Last week, Pugwash joined forces with the Humanist League for a joint discussion about the differences between the real and virtual worlds.
It’s possible for people to spend the majority of their time in a virtual world making friends, achieving goals, and building a life, all in a video game or some other form of alternate reality. Are these actions somehow lesser when compared to their real-world counterparts? Is there a danger involved with the virtual world?
One of the very first points made was to change the wording of the subject matter. By calling our physical world the “real” world, and the online or technology-driven world “virtual,” the language itself was already putting the physical world above the virtual one.
Instead of using real and virtual to refer to the distinction, it was proposed that we should refer to them as meat-space and cyber-space, so as to put them on a more linguistically even level. This proposal was enthusiastically agreed upon by all present.
Along with changing the terminology, many argued that the line between the cyber-wold and the meat-world isn’t a clear one. It’s not a distinct binary when you can be sitting in class, listening to a professor lecture, and then glance down and be communicating with someone across the hall or across the world. Even using e-mail to talk to people blurs the line between the cyber- and meat-worlds. This is only one reason to prefer the meat-world to the cyber-world.
Without devaluing the experiences in the cyber-world, they are still based in the meat-world and rely on the meat-world, whether through electricity and server-space or because as humans we need to take care of our physical bodies.
Despite relying on the meat-world, the cyber-world can still offer meaningful experiences. It can also offer completely pointless experiences, just like the meat-world. Playing Flappy Bird and playing Portal offer different levels of experience in the cyber-world, just like fast food and a nice restaurant do in the meat-world. Social interaction is an area over which the meat-world has the upper hand.
Humans communicate through so much more than just words, and losing out on body language, tone, and other meat-world features make cyber-world interactions somewhat lacking. A counterpoint is that cyber-world interactions could become equal, with advances in technology.

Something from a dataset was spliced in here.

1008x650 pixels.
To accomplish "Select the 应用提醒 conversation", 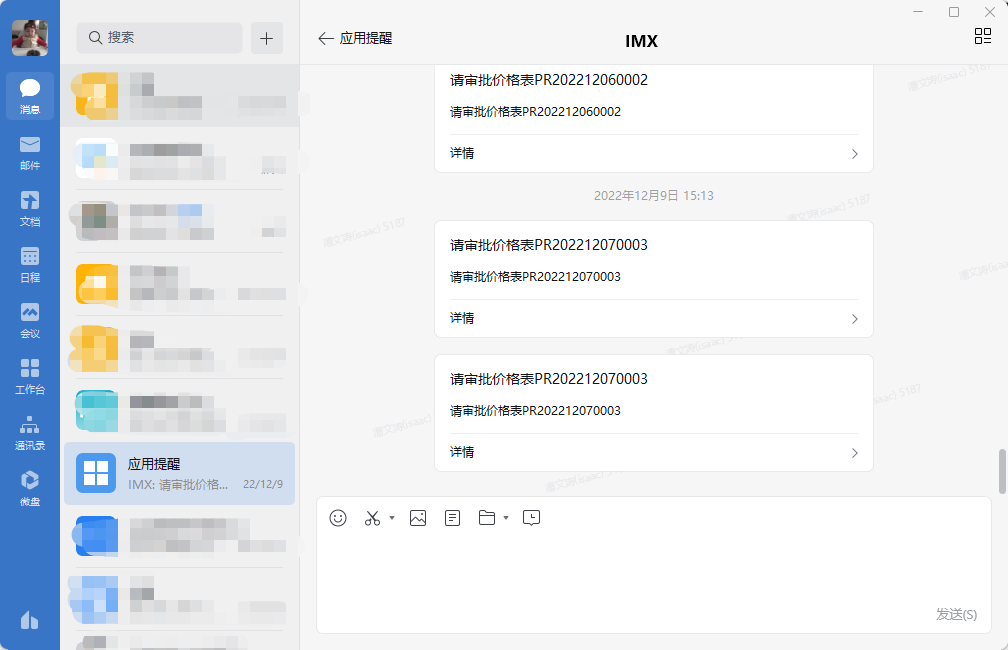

From letters to phone calls to Skyping, and next to virtual reality, technology is making the cyber-world more and more immersive. A concern with cyber-world interactions is their possibility for anonymity. Without the social cues and accountability that come in the meat-world, does the cyber-world encourage productive debate?

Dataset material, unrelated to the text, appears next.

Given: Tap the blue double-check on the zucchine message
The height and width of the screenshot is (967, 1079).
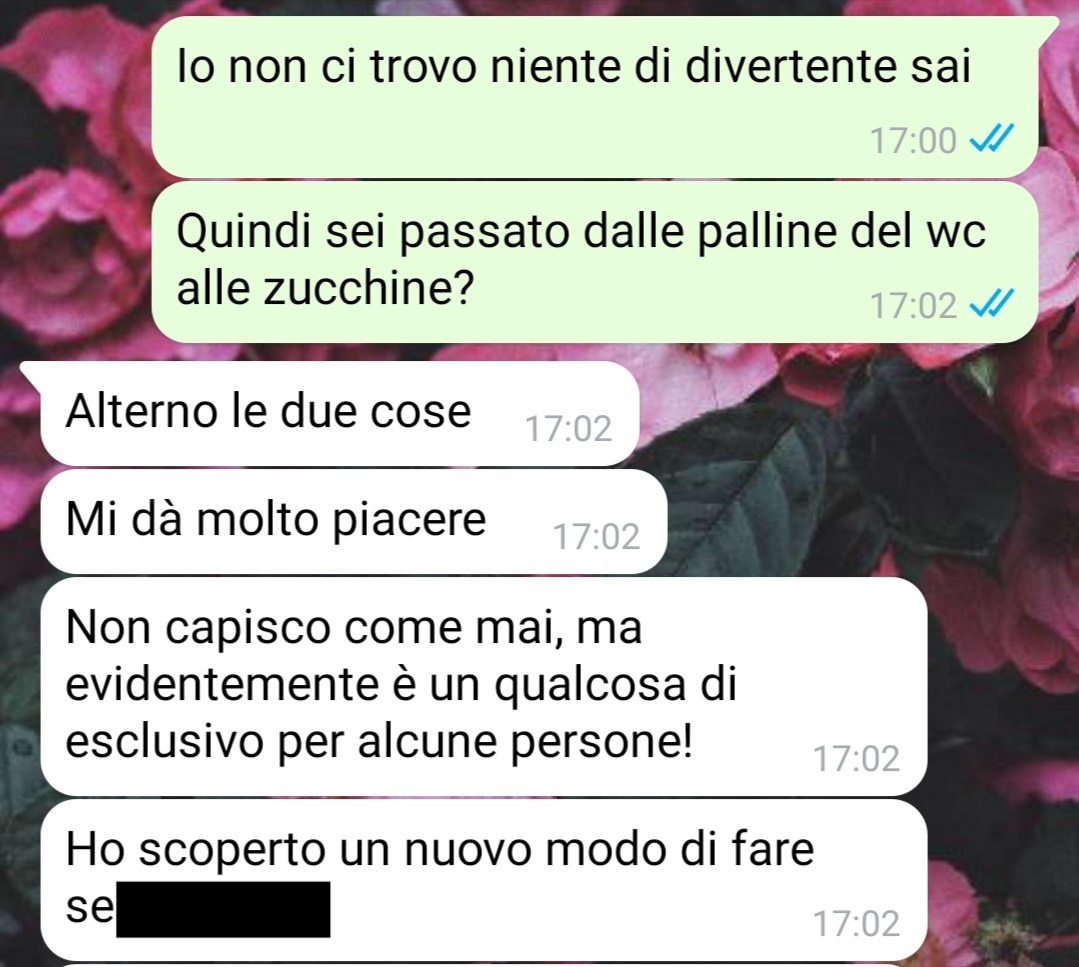Looking at the screenshot, I should pos(990,304).
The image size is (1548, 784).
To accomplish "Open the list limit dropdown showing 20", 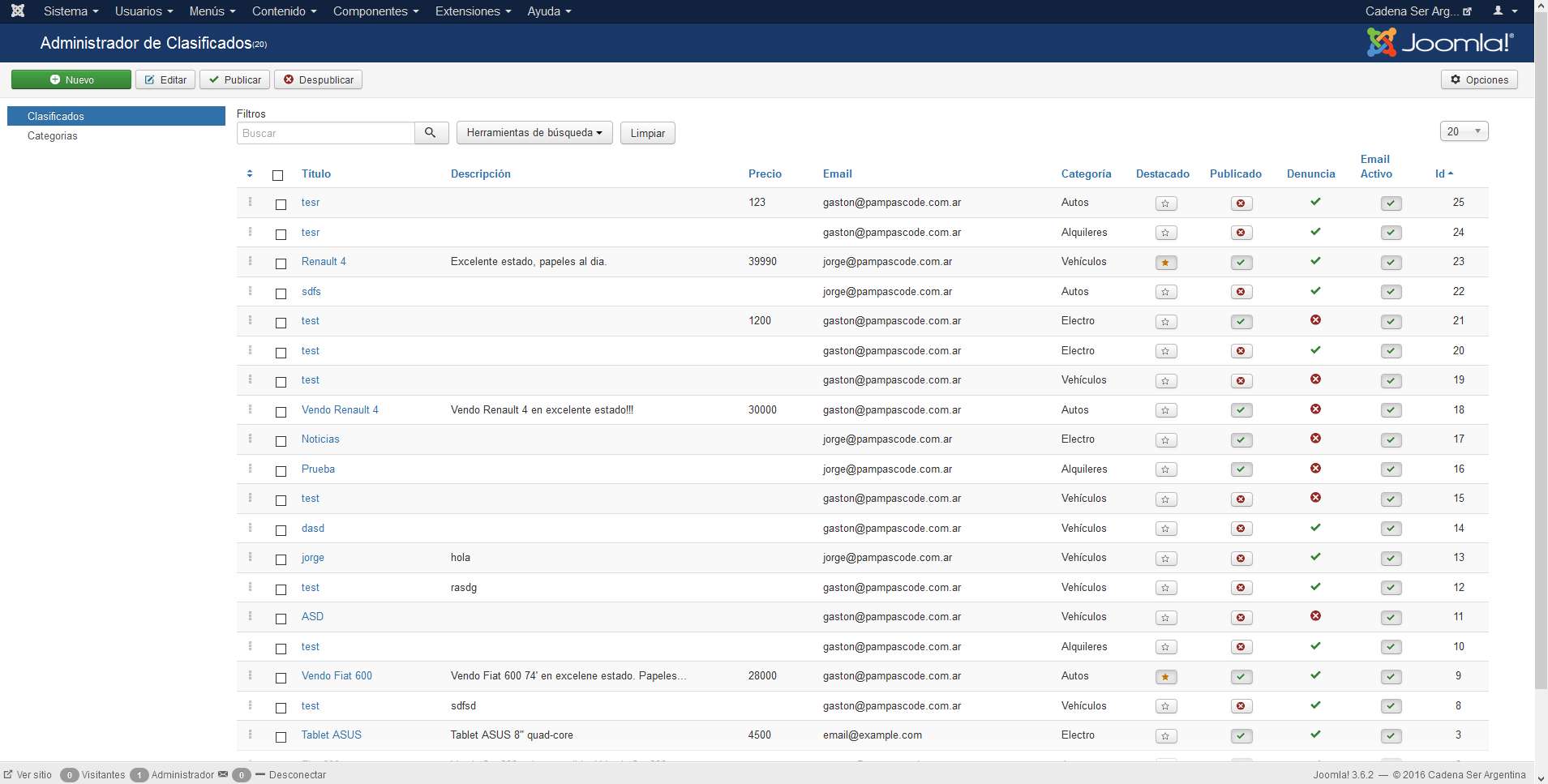I will (1463, 131).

On one hand, anonymous online communities have allowed for marginalized groups to come together and share in interests that might be looked down upon in society at large, which could be beneficial. On the other, losing out on social mores and reverting to rudeness is a serious concern.
An interesting point was made that humans have been using various cyber-worlds for millennia, counting books, plays, art, and even further back to oral tradition and religions or mythologies. Escapism is an essential part of being human, biologically built into the human experience as dreams. Whether escaping into a book or a video game, it’s the same root concept.

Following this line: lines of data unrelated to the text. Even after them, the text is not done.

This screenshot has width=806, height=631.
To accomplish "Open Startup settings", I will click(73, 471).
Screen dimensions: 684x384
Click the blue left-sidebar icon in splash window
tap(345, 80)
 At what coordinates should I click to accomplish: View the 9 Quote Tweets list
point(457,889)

The only problem comes when it becomes difficult for the escapee to tell the difference between the cyber-world and the meat-world. One example was of someone who drove into pedestrians, thinking they were still playing Grand Theft Auto. Problems arise when people can’t tell the difference between fact and fiction, and live in their own reality unshared by the rest of society.
Perhaps if everyone were able to transition into a cyber-world and leave the meat-world behind for good, then it would be acceptable, as there would still be a shared reality within the cyber-world, and no transition problems moving from one to the other.
However, this brings up pragmatic issues that occur even in less-extreme scenarios. With two split worlds, meat and cyber, a question of access arises. Like most technology, the rich are able to use the cyber-world more than the poor, and as we come to rely on the cyber-world for more and more, this disparity would become more apparent.
While having inequality is not a new thing, moving our lives into the cyber-world could exacerbate the problem. Even if all currently foreseeable problems could be solved, humanity has a way of jumping in first and asking questions later.
For example, while we’re not particularly well-suited to drive two-ton killing machines at 60 mph, but we managed to make do, especially with seatbelts and other later additions.
Entering into cyber-world might be the same way — while it might be bumpy, eventually we can use it to our advantage.
Student Pugwash is a non-advocacy, educational organization that discusses the implications of science. This article is a summary of last week's discussion on cyber-space.